### WHAT YOU WILL DO
Return the data exactly, with all pictures removed.

### THE DATA
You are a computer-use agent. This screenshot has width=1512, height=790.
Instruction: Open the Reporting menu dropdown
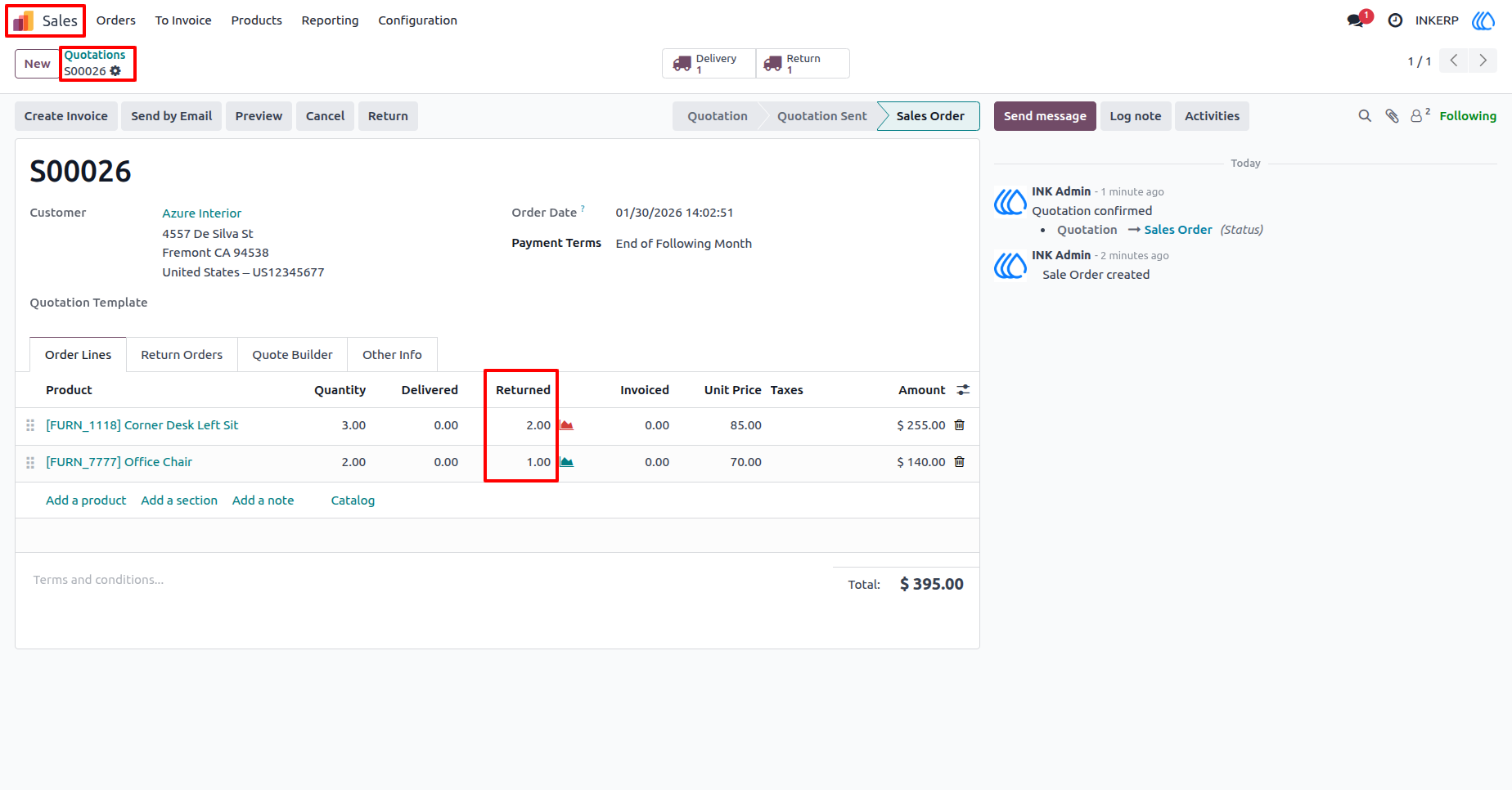click(x=330, y=20)
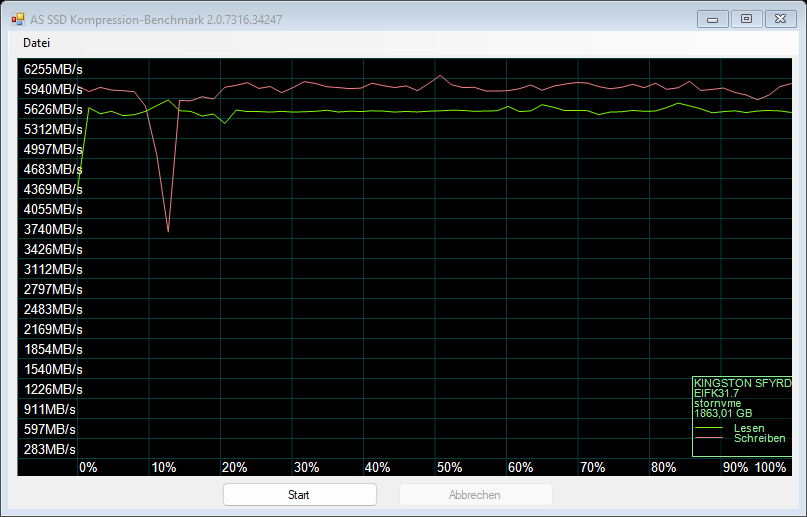807x517 pixels.
Task: Click the read-speed dip near 10%
Action: [168, 230]
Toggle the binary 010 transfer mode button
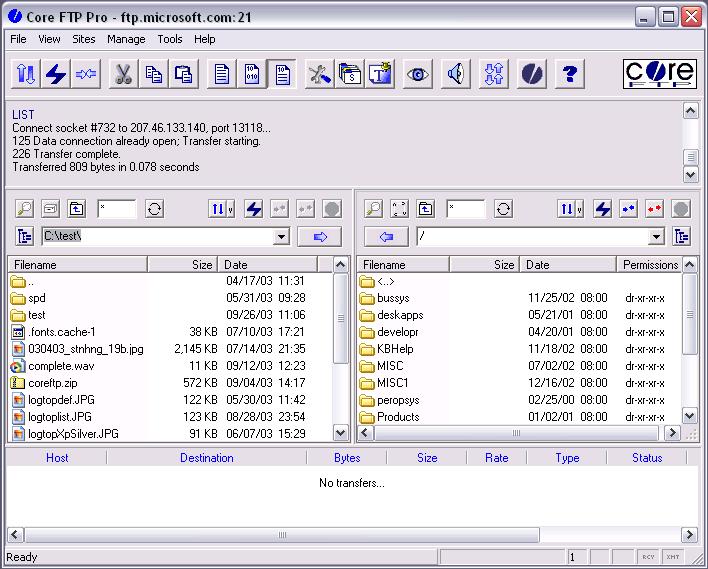This screenshot has width=708, height=569. tap(253, 74)
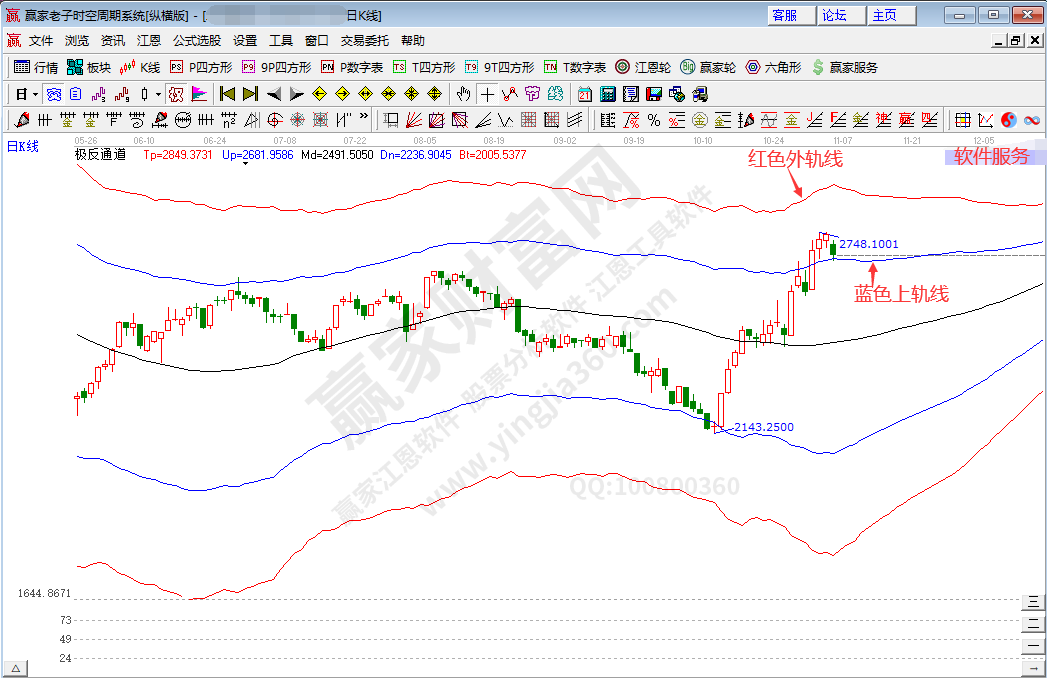Open the 江恩轮 Gann wheel tool
1047x678 pixels.
tap(643, 67)
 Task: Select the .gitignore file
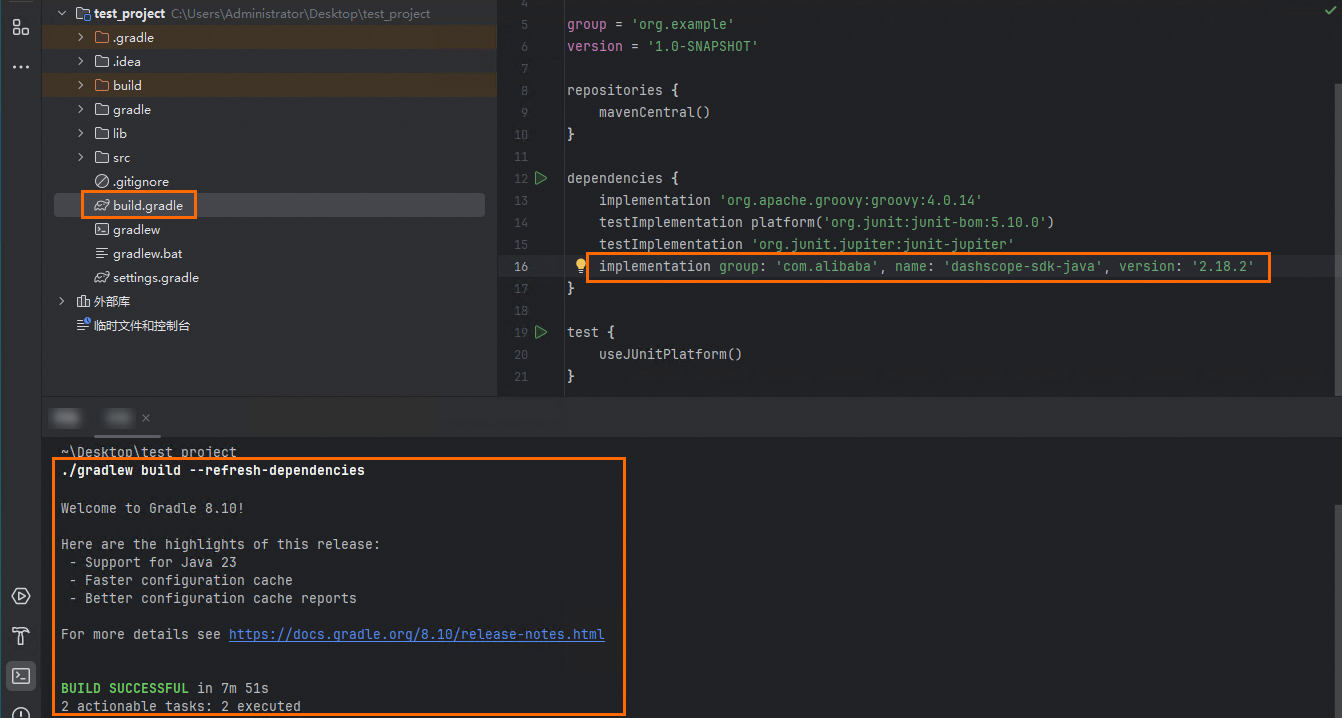[140, 182]
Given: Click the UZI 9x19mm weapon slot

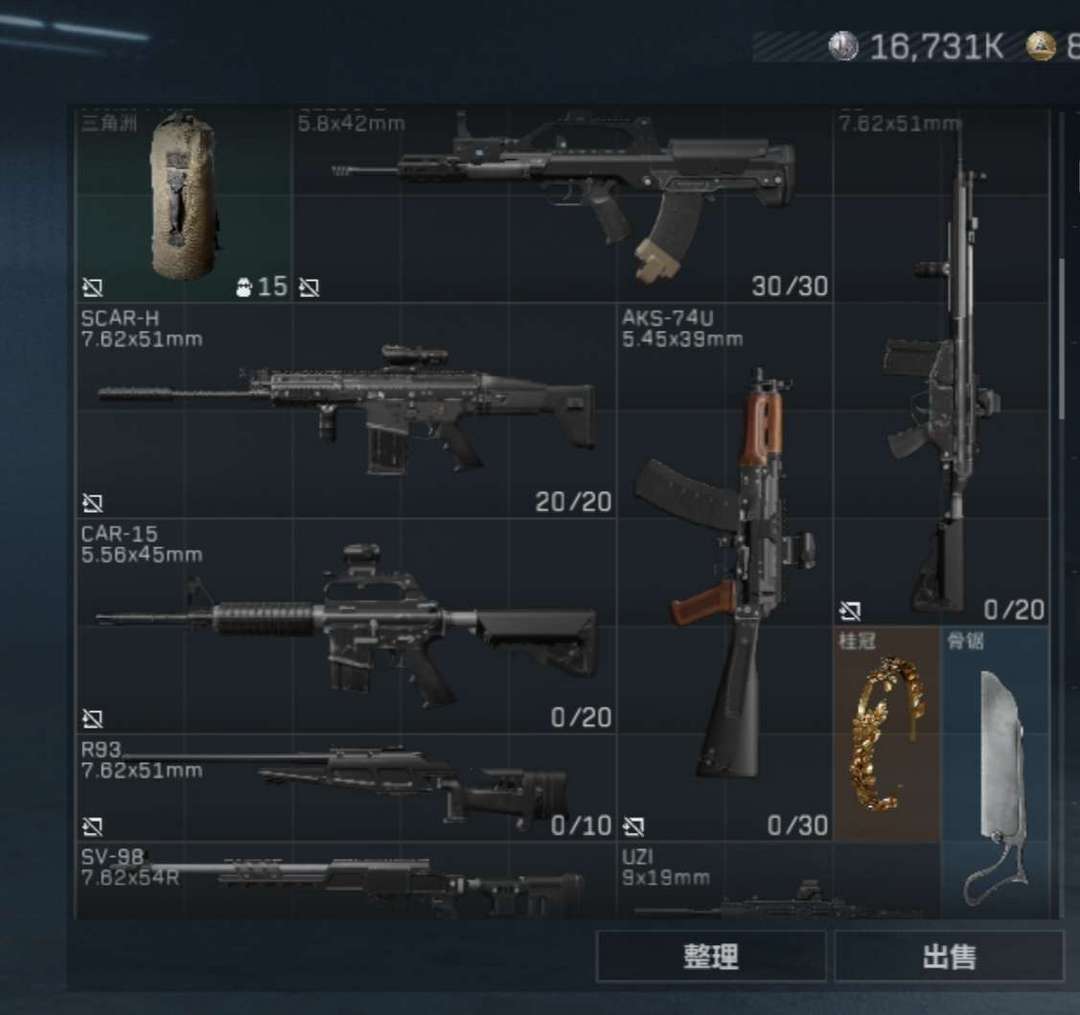Looking at the screenshot, I should point(778,880).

### COMPLETED EXERCISE
You are a computer-use agent. This screenshot has width=1512, height=790.
Instruction: Open the Reporting menu dropdown
click(x=330, y=20)
807x517 pixels.
Task: Click the read-speed dip near 10%
Action: [168, 230]
Toggle the binary 010 transfer mode button
This screenshot has width=708, height=569. tap(253, 74)
Open the 江恩轮 Gann wheel tool
1047x678 pixels.
tap(643, 67)
 Task: Select the .gitignore file
[140, 182]
Given: Click the UZI 9x19mm weapon slot

Looking at the screenshot, I should point(778,880).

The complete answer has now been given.